Exercise prompt:
Lines before the one containing "This screenshot has height=275, width=502." are left out; that line and every line after it, through the end of the records, are to be reproduced exactly.

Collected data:
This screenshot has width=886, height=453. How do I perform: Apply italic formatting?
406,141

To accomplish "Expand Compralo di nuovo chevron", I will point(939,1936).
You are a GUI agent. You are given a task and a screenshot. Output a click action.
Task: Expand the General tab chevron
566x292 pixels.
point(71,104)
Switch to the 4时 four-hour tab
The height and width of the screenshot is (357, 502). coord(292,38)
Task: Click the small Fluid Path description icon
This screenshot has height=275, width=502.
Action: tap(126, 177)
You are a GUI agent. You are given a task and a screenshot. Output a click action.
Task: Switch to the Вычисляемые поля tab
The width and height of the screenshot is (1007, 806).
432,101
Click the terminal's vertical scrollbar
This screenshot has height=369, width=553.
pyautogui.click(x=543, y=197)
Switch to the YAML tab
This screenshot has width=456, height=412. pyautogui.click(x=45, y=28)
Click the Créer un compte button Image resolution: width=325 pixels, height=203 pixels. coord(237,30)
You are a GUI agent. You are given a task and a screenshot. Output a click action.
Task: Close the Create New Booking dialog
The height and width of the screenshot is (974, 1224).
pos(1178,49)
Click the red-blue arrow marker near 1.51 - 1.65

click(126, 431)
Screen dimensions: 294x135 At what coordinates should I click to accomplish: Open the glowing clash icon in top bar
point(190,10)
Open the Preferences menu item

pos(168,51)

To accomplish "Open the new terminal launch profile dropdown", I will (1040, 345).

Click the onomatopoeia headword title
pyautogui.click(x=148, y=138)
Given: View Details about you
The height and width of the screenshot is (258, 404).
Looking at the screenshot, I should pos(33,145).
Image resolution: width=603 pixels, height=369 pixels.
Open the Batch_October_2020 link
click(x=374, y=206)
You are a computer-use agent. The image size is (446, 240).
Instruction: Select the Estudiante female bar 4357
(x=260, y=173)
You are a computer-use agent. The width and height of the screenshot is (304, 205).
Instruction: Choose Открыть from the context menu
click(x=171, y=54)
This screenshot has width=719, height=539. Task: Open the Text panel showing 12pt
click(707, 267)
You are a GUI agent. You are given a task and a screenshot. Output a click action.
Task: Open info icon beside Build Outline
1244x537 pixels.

Answer space:
This screenshot has height=275, width=502.
Action: tap(126, 177)
You are a GUI agent. You are given a task and a screenshot. Output a click action.
Task: Switch to the Вычисляемые поля tab
The width and height of the screenshot is (1007, 806).
432,101
Click the terminal's vertical scrollbar
This screenshot has height=369, width=553.
pyautogui.click(x=543, y=197)
Switch to the YAML tab
This screenshot has width=456, height=412. pyautogui.click(x=45, y=28)
Click the Créer un compte button Image resolution: width=325 pixels, height=203 pixels. coord(237,30)
You are a GUI agent. You are given a task and a screenshot. Output a click action.
Task: Close the Create New Booking dialog
The height and width of the screenshot is (974, 1224).
pos(1178,49)
Click the red-blue arrow marker near 1.51 - 1.65

click(126, 431)
Screen dimensions: 294x135 At what coordinates should I click to accomplish: Open the glowing clash icon in top bar
point(190,10)
Open the Preferences menu item

pos(168,51)

To accomplish "Open the new terminal launch profile dropdown", I will (1040, 345).

Click the onomatopoeia headword title
pyautogui.click(x=148, y=138)
Given: View Details about you
The height and width of the screenshot is (258, 404).
Looking at the screenshot, I should pos(33,145).
Image resolution: width=603 pixels, height=369 pixels.
Open the Batch_October_2020 link
click(x=374, y=206)
You are a computer-use agent. The image size is (446, 240).
Instruction: Select the Estudiante female bar 4357
(x=260, y=173)
You are a computer-use agent. The width and height of the screenshot is (304, 205).
Instruction: Choose Открыть from the context menu
click(x=171, y=54)
This screenshot has width=719, height=539. Task: Open the Text panel showing 12pt
click(707, 267)
You are a GUI agent. You are given a task and a screenshot. Output a click action.
Task: Open info icon beside Build Outline
1244x537 pixels.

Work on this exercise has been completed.